How to complete this task
For every record that follows, transcribe the text exactly and leave any image out.

--- Data Enclosed Below ---

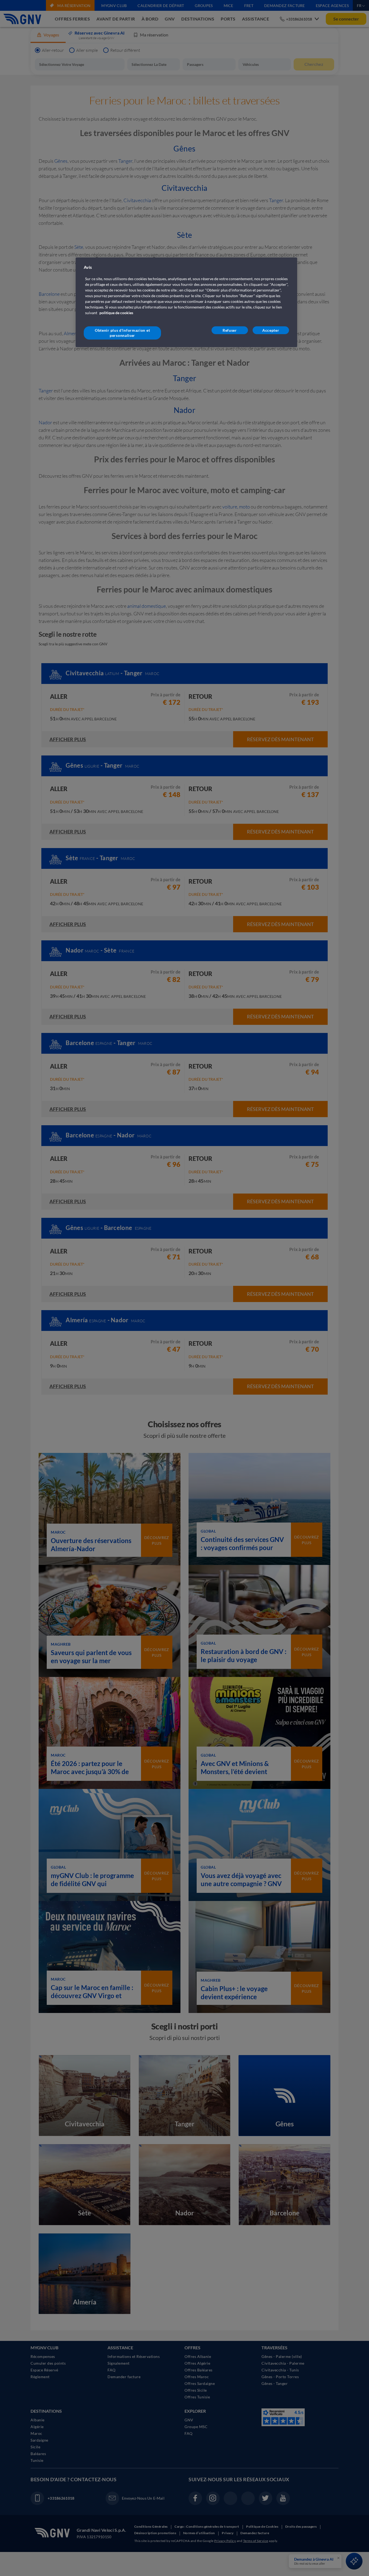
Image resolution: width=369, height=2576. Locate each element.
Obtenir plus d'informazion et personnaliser (122, 333)
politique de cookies (116, 312)
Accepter (270, 330)
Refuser (230, 330)
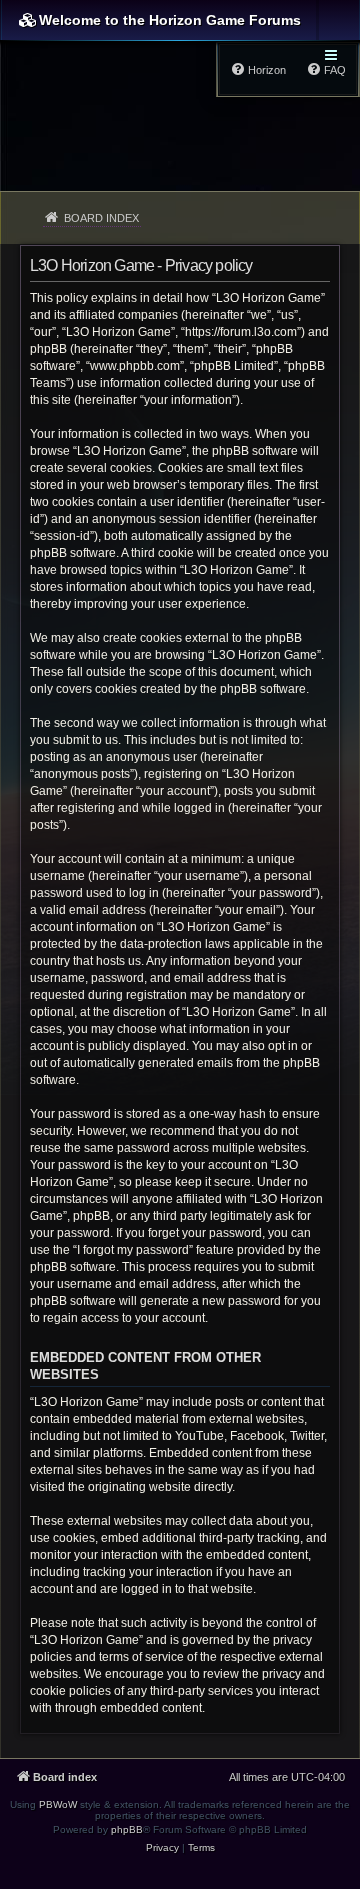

--- End of Enclosed Data ---

Your response
Image resolution: width=369, height=2576. Locate each element.
Obtenir plus d'informazion et personnaliser (122, 333)
politique de cookies (116, 312)
Accepter (270, 330)
Refuser (230, 330)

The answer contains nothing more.